(Saved entries)
>>>>
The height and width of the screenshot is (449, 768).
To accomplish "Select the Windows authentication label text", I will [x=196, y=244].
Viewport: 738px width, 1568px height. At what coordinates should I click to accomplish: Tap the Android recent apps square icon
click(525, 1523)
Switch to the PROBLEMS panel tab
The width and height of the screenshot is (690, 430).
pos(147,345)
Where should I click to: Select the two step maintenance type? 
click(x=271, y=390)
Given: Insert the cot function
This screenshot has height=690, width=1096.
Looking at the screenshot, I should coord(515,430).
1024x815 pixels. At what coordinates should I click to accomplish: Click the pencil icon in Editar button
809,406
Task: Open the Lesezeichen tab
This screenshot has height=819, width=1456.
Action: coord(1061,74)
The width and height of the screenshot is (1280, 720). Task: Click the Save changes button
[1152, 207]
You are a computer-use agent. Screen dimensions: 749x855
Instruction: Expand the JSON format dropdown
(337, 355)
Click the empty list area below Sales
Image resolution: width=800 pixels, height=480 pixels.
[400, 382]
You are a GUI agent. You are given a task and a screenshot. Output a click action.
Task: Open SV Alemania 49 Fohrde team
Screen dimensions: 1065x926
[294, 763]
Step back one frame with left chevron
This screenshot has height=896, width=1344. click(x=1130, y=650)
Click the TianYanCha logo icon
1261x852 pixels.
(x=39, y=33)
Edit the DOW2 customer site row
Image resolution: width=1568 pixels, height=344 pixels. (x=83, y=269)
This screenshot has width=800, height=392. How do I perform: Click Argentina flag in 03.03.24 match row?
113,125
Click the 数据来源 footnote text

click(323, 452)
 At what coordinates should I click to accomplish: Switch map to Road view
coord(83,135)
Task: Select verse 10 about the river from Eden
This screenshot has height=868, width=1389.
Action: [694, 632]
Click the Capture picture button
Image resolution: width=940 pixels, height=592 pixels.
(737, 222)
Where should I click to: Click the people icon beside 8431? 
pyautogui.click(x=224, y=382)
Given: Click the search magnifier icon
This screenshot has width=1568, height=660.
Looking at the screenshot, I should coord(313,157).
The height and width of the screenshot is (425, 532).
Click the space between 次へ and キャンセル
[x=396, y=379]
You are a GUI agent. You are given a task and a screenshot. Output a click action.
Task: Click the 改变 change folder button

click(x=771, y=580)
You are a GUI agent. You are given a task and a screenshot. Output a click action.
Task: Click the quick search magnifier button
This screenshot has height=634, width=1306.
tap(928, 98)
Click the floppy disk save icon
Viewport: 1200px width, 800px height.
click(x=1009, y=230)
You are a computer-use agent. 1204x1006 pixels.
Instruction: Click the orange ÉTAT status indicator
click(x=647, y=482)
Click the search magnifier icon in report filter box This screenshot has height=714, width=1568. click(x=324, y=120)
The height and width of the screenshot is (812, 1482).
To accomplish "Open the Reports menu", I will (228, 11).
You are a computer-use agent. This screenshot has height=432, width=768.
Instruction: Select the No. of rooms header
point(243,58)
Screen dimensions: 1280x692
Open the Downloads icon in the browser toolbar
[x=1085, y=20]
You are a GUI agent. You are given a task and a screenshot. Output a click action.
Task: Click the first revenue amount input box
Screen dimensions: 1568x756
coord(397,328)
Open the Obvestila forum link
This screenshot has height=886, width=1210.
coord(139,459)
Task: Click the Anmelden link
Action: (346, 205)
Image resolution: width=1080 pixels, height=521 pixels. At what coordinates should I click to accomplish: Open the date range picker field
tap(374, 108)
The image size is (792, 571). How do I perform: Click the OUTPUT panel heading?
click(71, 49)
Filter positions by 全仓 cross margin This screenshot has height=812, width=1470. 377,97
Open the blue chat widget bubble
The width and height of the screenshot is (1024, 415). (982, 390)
<<<<
> _Try it_
Wherever the string "search" shows up in a line above, tally that line, and answer with the final number alone.

> _Response to the task_
3